╔══

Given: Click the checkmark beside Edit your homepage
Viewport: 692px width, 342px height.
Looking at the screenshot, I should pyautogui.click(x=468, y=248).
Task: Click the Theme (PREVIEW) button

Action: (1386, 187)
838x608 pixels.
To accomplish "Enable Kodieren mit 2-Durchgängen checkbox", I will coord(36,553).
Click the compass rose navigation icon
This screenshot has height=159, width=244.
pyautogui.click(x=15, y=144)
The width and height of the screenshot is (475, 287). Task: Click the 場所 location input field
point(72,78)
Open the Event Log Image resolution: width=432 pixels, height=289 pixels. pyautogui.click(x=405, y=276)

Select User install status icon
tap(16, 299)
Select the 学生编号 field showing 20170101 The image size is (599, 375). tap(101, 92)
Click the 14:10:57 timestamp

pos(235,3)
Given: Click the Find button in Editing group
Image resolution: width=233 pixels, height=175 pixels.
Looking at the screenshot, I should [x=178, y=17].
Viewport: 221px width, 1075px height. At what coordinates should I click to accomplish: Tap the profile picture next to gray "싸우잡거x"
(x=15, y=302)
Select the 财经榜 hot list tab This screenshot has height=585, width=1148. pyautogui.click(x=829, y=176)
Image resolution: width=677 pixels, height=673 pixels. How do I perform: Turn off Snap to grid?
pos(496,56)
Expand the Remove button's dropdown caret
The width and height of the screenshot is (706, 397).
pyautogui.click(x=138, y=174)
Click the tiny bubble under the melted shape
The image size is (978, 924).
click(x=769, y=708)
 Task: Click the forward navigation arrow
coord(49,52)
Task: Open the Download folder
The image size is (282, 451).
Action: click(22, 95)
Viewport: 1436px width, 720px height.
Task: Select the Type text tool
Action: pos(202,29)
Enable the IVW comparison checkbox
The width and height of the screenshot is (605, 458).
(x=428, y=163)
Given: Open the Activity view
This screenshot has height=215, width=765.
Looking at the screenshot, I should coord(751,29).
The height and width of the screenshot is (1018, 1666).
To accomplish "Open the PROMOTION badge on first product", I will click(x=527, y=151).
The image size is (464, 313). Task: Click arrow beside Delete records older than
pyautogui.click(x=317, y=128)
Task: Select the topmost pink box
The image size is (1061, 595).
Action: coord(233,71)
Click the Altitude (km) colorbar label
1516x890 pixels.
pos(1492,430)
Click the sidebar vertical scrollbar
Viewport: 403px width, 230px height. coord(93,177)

╚══

#### [Directions]
Could you print exactly the lines from the one containing "Select the 学生编号" through the last line of the records above?

#### [Answer for this exercise]
Select the 学生编号 field showing 20170101 The image size is (599, 375). tap(101, 92)
Click the 14:10:57 timestamp

pos(235,3)
Given: Click the Find button in Editing group
Image resolution: width=233 pixels, height=175 pixels.
Looking at the screenshot, I should [x=178, y=17].
Viewport: 221px width, 1075px height. At what coordinates should I click to accomplish: Tap the profile picture next to gray "싸우잡거x"
(x=15, y=302)
Select the 财经榜 hot list tab This screenshot has height=585, width=1148. pyautogui.click(x=829, y=176)
Image resolution: width=677 pixels, height=673 pixels. How do I perform: Turn off Snap to grid?
pos(496,56)
Expand the Remove button's dropdown caret
The width and height of the screenshot is (706, 397).
pyautogui.click(x=138, y=174)
Click the tiny bubble under the melted shape
The image size is (978, 924).
click(x=769, y=708)
 Task: Click the forward navigation arrow
coord(49,52)
Task: Open the Download folder
The image size is (282, 451).
Action: click(22, 95)
Viewport: 1436px width, 720px height.
Task: Select the Type text tool
Action: pos(202,29)
Enable the IVW comparison checkbox
The width and height of the screenshot is (605, 458).
(x=428, y=163)
Given: Open the Activity view
This screenshot has height=215, width=765.
Looking at the screenshot, I should coord(751,29).
The height and width of the screenshot is (1018, 1666).
To accomplish "Open the PROMOTION badge on first product", I will click(x=527, y=151).
The image size is (464, 313). Task: Click arrow beside Delete records older than
pyautogui.click(x=317, y=128)
Task: Select the topmost pink box
The image size is (1061, 595).
Action: coord(233,71)
Click the Altitude (km) colorbar label
1516x890 pixels.
pos(1492,430)
Click the sidebar vertical scrollbar
Viewport: 403px width, 230px height. coord(93,177)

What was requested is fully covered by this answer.